El paro real, los contratos basura y el PIB desmienten el milagro al que se agarra el PP salmantino

El alcalde Fernández Mañueco hace suya la euforía sobre una salida de la crisis basada en la EPA, pero olvida el resto de datos: el paro baja, pero está 7.000 personas por encima del de 2008, el 50% del empleo dura menos de un mes y el PIB está por debajo.

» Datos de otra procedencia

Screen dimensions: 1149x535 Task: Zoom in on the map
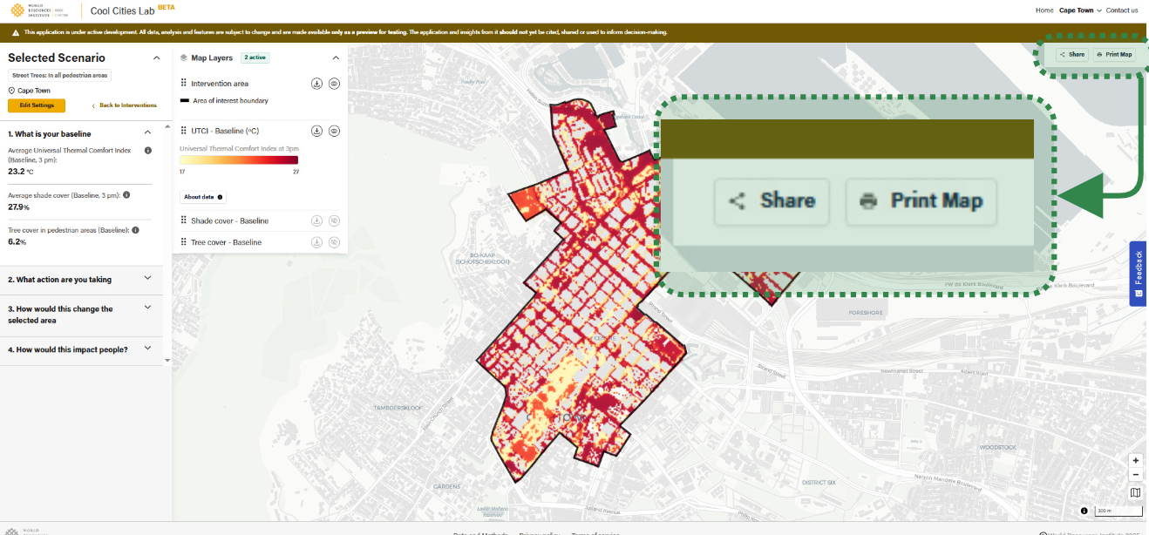coord(1135,460)
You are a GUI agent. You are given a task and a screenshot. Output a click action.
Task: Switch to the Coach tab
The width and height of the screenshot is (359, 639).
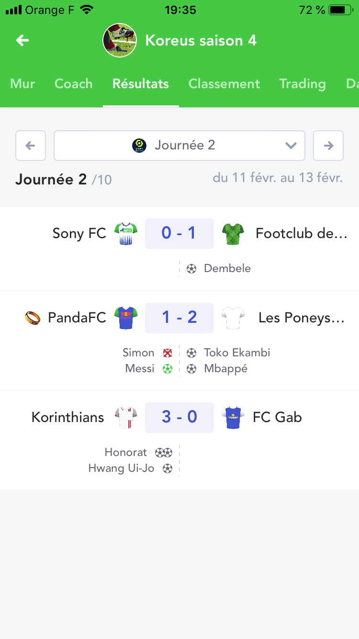click(x=73, y=84)
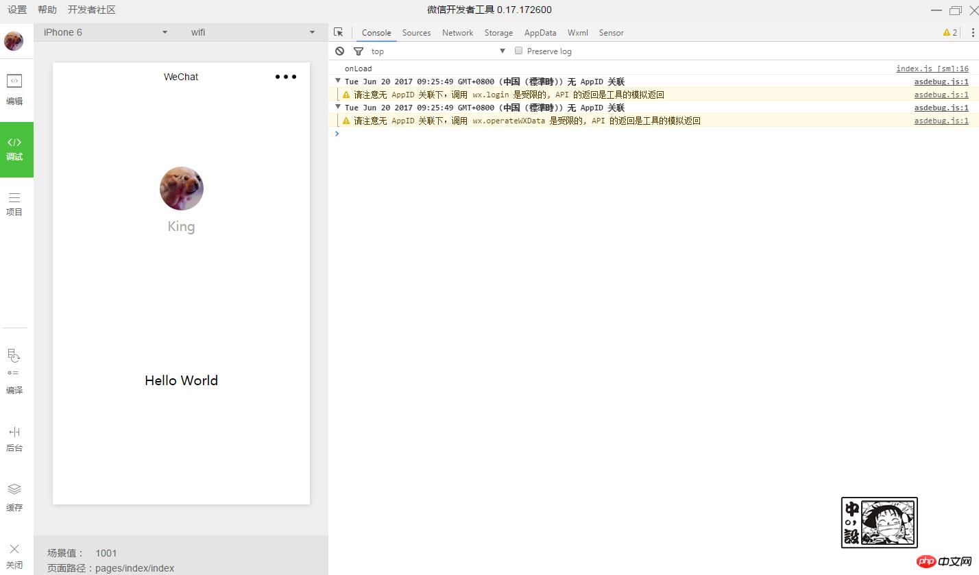Image resolution: width=979 pixels, height=575 pixels.
Task: Click the 后台 (Background) sidebar icon
Action: pos(14,439)
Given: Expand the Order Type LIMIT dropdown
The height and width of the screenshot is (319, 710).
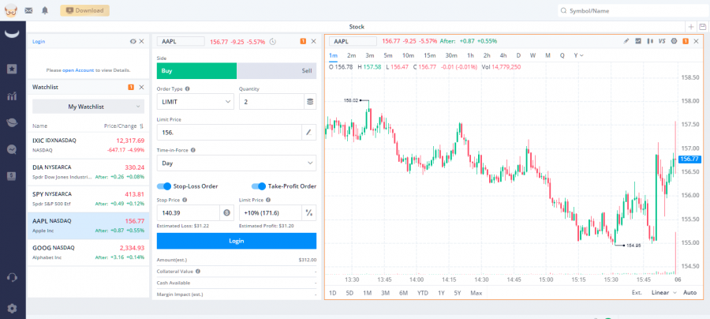Looking at the screenshot, I should tap(196, 102).
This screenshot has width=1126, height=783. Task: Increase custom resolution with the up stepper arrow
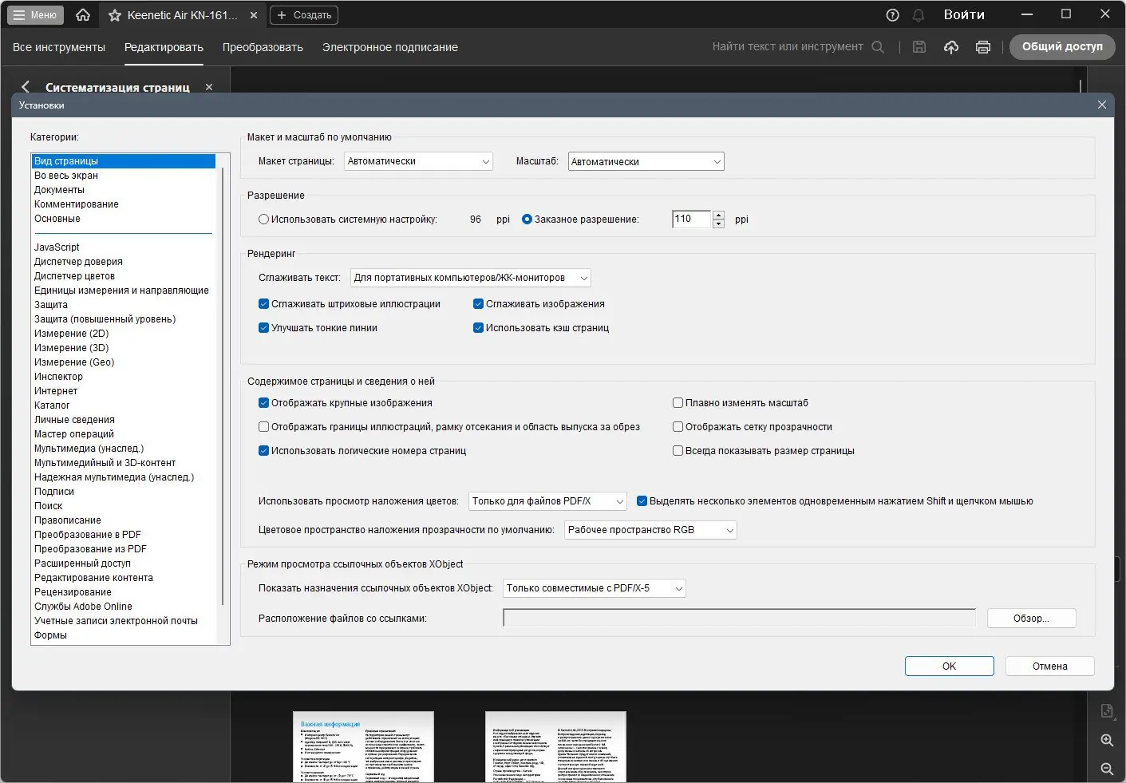717,215
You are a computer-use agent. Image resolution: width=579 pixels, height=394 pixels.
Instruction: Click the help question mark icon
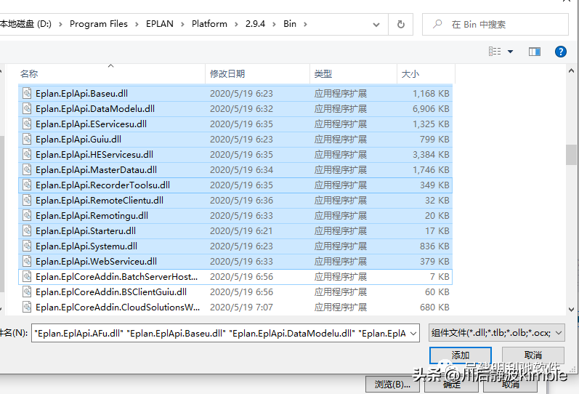(x=560, y=52)
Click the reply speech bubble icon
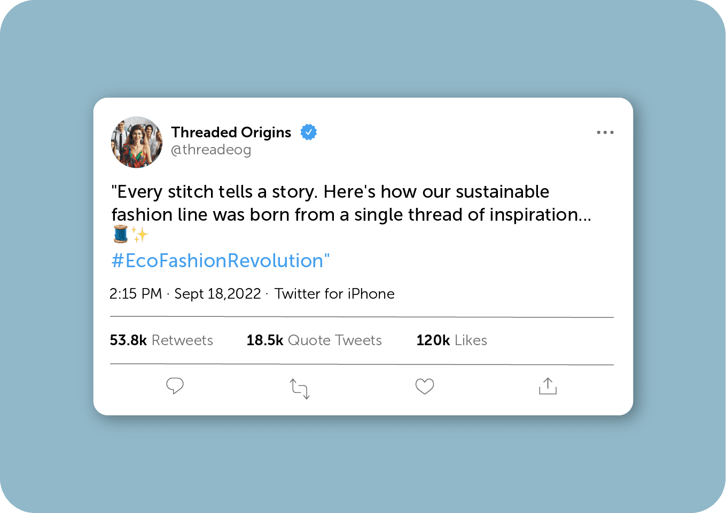The width and height of the screenshot is (726, 513). coord(175,386)
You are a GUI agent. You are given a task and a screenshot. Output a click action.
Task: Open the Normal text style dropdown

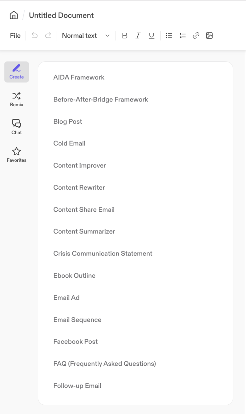pyautogui.click(x=86, y=36)
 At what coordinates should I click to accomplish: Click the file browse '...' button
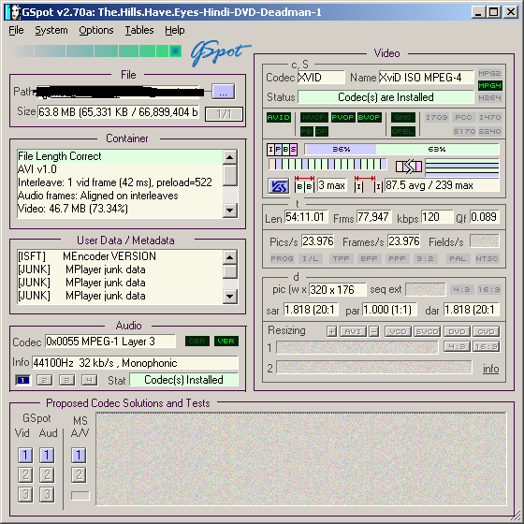coord(224,92)
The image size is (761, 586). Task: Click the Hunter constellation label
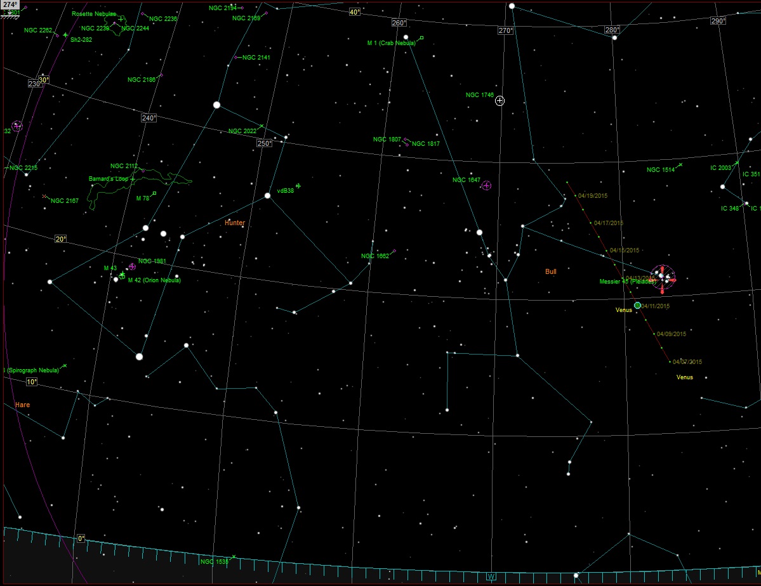coord(234,223)
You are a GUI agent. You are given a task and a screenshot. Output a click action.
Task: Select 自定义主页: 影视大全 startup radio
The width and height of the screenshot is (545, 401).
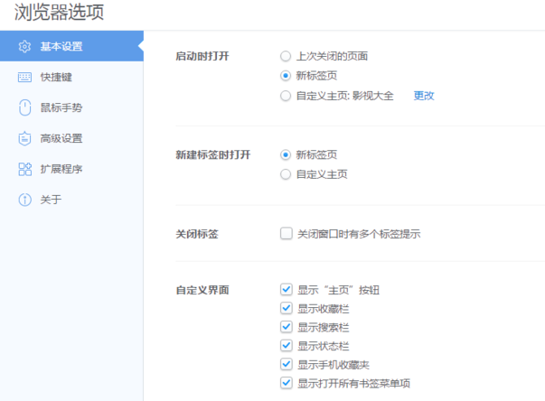tap(286, 95)
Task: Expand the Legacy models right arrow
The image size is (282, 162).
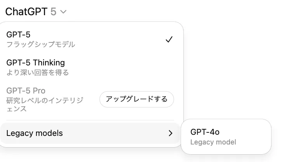Action: coord(171,133)
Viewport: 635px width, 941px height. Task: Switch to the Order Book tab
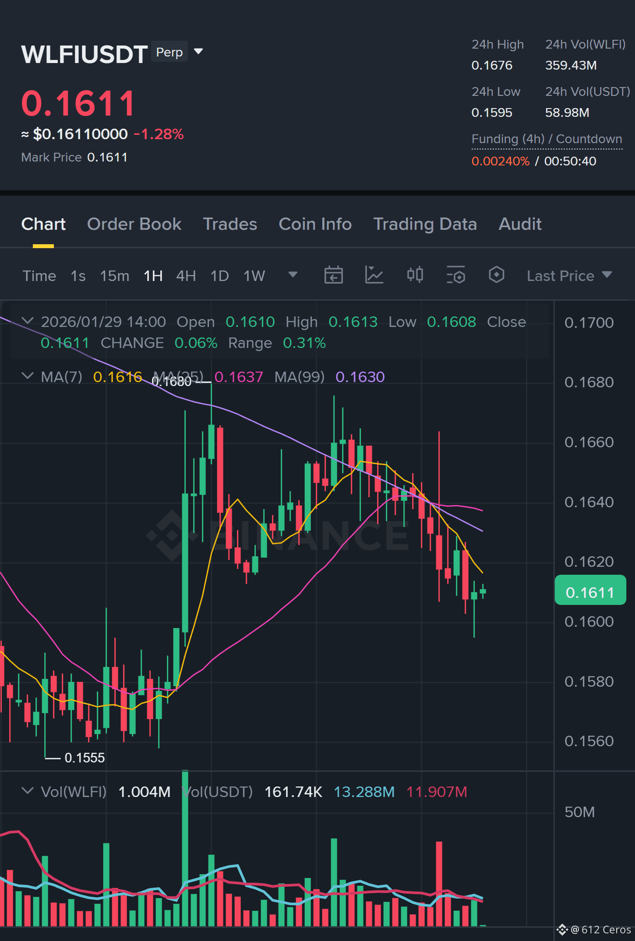click(x=134, y=224)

El alcalde de Salamanca, Alfonso Fernández Mañueco, se ha apresurado a hacerse eco de una información del diario digital El Confidencial en la que se califica elogiosamente uno de los datos que ha arrojado la última Encuesta de Población Activa conocida hace unos días y que otorga a la provincia una importante reducción del paro hasta los 24.900. El dato, por supuesto, es cierto y es mucho mejor que el de 2008, año que al terminar reflejaba 26.200 parados según la EPA; esto anima al primer edil a asumir que Salamanca es la primera provincia que sale de la crisis. Un solo dato es suficiente para lanzar la campanas al vuelo ignorando cifras igual de sólidas que la de esta encuesta y mucho menos favorables.

 

Sin ir más lejos, las cifras del paro registrado. Se elaboran cada mes a partir de las personas que están inscritas en las oficinas públicas de empleo como parados que buscan un trabajo. Según la última cifra del Ministerio de Empleo y Seguridad Social, Salamanca terminó 2015 con 30.901 parados; es una reducción importante, 2.896 parados menos en un año, pero está lejos de ser útil para sustentar la total recuperación que si 'vende' la EPA. Más que nada, porque son casi 7.000 parados que al acabar 2008: aquel diciembre eran 24.132 en Salamanca. Y está más bien al final de diciembre de 2010, cuando había 30.134 parados en la provincia.

 

Tampoco asoma el 'milagro' al mercado laboral. Los cambios normativos han permitido un mercado totalmente volcado hacia la temporalidad. Según los últimos datos del ministerio, en Salamanca se firmaron en 2015 más de 103.000 contratos, de los cuales 97.800 corresponden con fórmulas de contratación temporales: son contratos de obra o servicios, eventuales, de interinidad, en prácticas... Pero es que, además, el 50% de los trabajos para los que se han firmado contratos han durado entre una semana y un mesEse nivel es muy superior al de 2008, cuando se firmaron más contratos indefinidos, 79.500 con fórmulas temporales y sólo un tercio duraba un mes o menos. 

 

Tampoco acompañan los datos de la afiliación a la Seguridad Social, que reflejan el número de trabajadores dados de alta. Según el Ministerio, terminaron 2015 cotizando 112.150 trabajadores en Salamanca; a finales de 2008, la afiliación media era de 126.695 salmantinos.

 

En cuanto a cifras económicas, tampoco las referencias son positivas. Según todas las previsiones, el Producto Interior Bruto (PIB) de Castilla y León creerá un 3,2 por ciento en 2015, una décima más que la media nacional. Encadenaría su segundo año consecutivo de mejoría, ya que en 2014 mejoró un 1,4%, hasta los 53.989 millones de euros. De ser así, superaría los 55.000 millones de euros, todavía sin llegar a su nivel tope, precisamente el de 2008, cuando alcanzó los 56.491 millones antes de caer en la crisis.

 

Por lo tanto, parece arriesgado vender una recuperación económica que, según una amplia variedad de las estadísticas oficiales, no parece tan segura. Aunque eso obligue a no ser tan optimista como pide el alcalde de Salamanca.